> Tarefa
Pode reproduzir, sem qualquer alteração, a parte do excerto abaixo sobre os Diários de Hitler que vai de "No entanto, para" a "escrever denotando tremor.", ambos incluídos?

> Excerto fornecido
——

No entanto, para a identificação gráfica ser possível, existem vários requisitos nos exames periciais que, se não forem devidamente cumpridos, podem impedir essa identificação ou até mesmo conduzir a resultados erróneos. O caso prático que irá ser apresentado é um exemplo disso.
Os Diários de Hitler e o papel do perito em escrita manual
O caso remonta a 1983, ano em que a revista Stern noticia erradamente a descoberta de mais de 60 diários escritos por Adolf Hitler, entre 1932 e 1945, e publica excertos desses diários, conduzindo ao que foi considerado o maior fracasso da imprensa alemã no jornalismo do pós-guerra. Até então, em toda a literatura sobre a Alemanha nazi, não existia qualquer indício de que Hitler produzira tais anotações, até porque se especula que terá sofrido da doença de Parkinson, optando por ditar os seus textos em vez de os escrever denotando tremor.

——

> Dados fornecidos
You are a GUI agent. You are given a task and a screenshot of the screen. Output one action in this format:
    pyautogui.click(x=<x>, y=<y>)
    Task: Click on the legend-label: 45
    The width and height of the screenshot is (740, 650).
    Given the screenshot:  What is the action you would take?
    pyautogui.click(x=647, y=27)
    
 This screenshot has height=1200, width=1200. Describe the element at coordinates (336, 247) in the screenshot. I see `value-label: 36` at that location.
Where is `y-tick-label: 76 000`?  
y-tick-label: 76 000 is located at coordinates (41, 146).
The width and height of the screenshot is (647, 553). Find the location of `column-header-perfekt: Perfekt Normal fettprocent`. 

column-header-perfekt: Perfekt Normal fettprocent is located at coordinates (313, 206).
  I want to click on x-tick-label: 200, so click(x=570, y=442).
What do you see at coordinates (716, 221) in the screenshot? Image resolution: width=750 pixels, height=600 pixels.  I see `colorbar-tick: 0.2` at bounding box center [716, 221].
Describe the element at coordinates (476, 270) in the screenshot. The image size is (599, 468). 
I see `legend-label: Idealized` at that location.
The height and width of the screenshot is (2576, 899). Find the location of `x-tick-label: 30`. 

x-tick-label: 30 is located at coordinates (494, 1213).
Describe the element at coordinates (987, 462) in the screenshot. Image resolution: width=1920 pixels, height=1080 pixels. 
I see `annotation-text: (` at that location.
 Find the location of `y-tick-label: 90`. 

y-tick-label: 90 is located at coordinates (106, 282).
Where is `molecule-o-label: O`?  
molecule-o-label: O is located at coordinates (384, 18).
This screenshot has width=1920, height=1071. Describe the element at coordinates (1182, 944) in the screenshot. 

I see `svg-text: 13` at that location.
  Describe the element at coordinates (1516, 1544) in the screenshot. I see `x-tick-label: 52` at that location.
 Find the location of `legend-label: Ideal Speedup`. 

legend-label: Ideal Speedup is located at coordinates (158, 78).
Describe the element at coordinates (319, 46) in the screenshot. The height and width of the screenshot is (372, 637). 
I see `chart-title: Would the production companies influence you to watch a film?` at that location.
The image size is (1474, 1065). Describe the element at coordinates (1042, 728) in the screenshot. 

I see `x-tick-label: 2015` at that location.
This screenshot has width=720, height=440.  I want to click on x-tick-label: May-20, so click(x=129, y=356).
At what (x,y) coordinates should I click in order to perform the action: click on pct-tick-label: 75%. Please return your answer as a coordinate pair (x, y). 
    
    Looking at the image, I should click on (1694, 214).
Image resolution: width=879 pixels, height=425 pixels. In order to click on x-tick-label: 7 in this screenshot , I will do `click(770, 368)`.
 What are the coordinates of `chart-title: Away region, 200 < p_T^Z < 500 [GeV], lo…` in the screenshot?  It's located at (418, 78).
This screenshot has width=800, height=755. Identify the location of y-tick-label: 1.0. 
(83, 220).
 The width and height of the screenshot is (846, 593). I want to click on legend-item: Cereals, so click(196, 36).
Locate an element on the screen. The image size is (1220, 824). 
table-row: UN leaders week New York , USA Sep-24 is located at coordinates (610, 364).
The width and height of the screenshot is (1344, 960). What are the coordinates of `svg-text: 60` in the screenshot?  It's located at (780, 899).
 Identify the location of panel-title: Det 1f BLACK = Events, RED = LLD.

——

> Resolução
No entanto, para a identificação gráfica ser possível, existem vários requisitos nos exames periciais que, se não forem devidamente cumpridos, podem impedir essa identificação ou até mesmo conduzir a resultados erróneos. O caso prático que irá ser apresentado é um exemplo disso.
Os Diários de Hitler e o papel do perito em escrita manual
O caso remonta a 1983, ano em que a revista Stern noticia erradamente a descoberta de mais de 60 diários escritos por Adolf Hitler, entre 1932 e 1945, e publica excertos desses diários, conduzindo ao que foi considerado o maior fracasso da imprensa alemã no jornalismo do pós-guerra. Até então, em toda a literatura sobre a Alemanha nazi, não existia qualquer indício de que Hitler produzira tais anotações, até porque se especula que terá sofrido da doença de Parkinson, optando por ditar os seus textos em vez de os escrever denotando tremor.